В Чкалове мы встретили известие о нашей победе 9 мая 1945 года. Было еще холодно. Я шел по улице Кирова, той, что пересекала Советскую, в подростковой шинели, теплой шапке. Незнакомые люди плакали от радости, останавливались, поздравляли друг друга, крепко, по-родственному целовались. Я тоже плакал, поздравлял и целовал прохожих, незнакомых людей.

После войны жизнь не стала легкой. Не хватало продуктов, магазины были пусты. Помню огромные очереди за хлебом, занимать очередь нужно было за два-три часа. Очередь растягивалась на сотни метров. Привезли хлеб, идет разгрузка, очередь оживает, волнами разносится говор, особенно в хвосте: «Хватит? Не хватит?» Если везло, в одни руки давали круглую буханку ароматного пшеничного хлеба. Стояли в очереди за сахаром, маслом, колбасой. Продукты были дешевы, скудной зарплаты хватало, чтобы не голодать. Зарплата была низкой, но экономическая жизнь была устроена своеобразно: платили мало, но продукты питания дотировались государством. Тому, кто работал, не нужно было платить за детский сад, медицинское обслуживание, проезд на общественном транспорте стоил копейки. Ну а нехватку продуктов в магазинах с лихвой покрывал щедрый, дешевый, огромный оренбургский рынок. Арбузные развалы, степные ароматные и сладкие помидоры, натуральные молочные продукты, мясо всех сортов и видов. Особенно вкусными и качественными были продукты, привозимые на рынок немцами, которых в начале войны переселили в Оренбургскую область из Поволжья. Вот так и жили в первые послевоенные годы: бегали на рынок, покупали относительно дешевую пищу, стояли в очередях. За порядком на улицах, особенно в местах скопления народа, наблюдал майор милиции Греков. Личность во многих отношениях колоритная. Я с ним имел счастье познакомиться. В один из жарких летних дней, желая посмотреть футбольный матч, я привычно обошел стадион, держась подальше от входа, и, выбрав подходящий моему малому росту забор, стал взбираться, чтобы затем, как это было всегда, занять свободное место на трибунах (денег на билет, понятно, не было, все, что иногда перепадало, тратил на мороженое). Внезапно сильная рука хватает меня за шиворот и ставит на землю. Я с ужасом узнаю вездесущего майора Грекова. Он, внушая мне страх всем своим видом, приступает к допросу. «Кто такой, где работает отец? Как не стыдно!» И я неожиданно для себя выпаливаю со страху фразу, как выстреливаю в упор: «Мой отец работает в НКВД» (что было чистой правдой). Греков взял меня за руку, повел ко входу на стадион, провел и отпустил.

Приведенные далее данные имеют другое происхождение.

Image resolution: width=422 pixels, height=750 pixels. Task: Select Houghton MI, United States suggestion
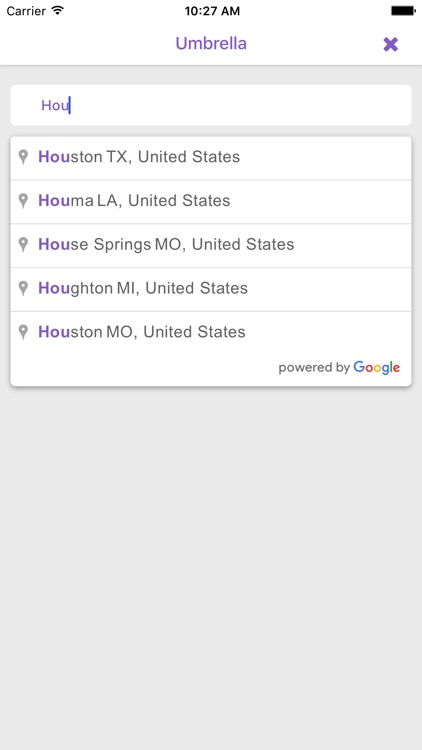pyautogui.click(x=211, y=289)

Много позже Греков был в одной компании с отцом и со мной, шутил, смеялся, рассказывал, что отдыхал в Одессе. Я запомнил его высокую фигуру, красивое лицо и рассказанный им смешной анекдот. «Захожу, — говорит, — в парк, иду в летнее кафе. День был жаркий. Подзываю официантку и прошу подать мне мороженое. В парке было прохладней, много зелени, играла музыка. Девушка уточняет, какое мороженое, я выбираю, она называет цену. Услышав, сколько стоит запрошенная мною порция, спрашиваю: “А почему так дорого?” Девушка отвечает: “Дак у нас же грает музыка”. Я говорю ей: “Сделай любезность, принеси мне мороженое без музыки”».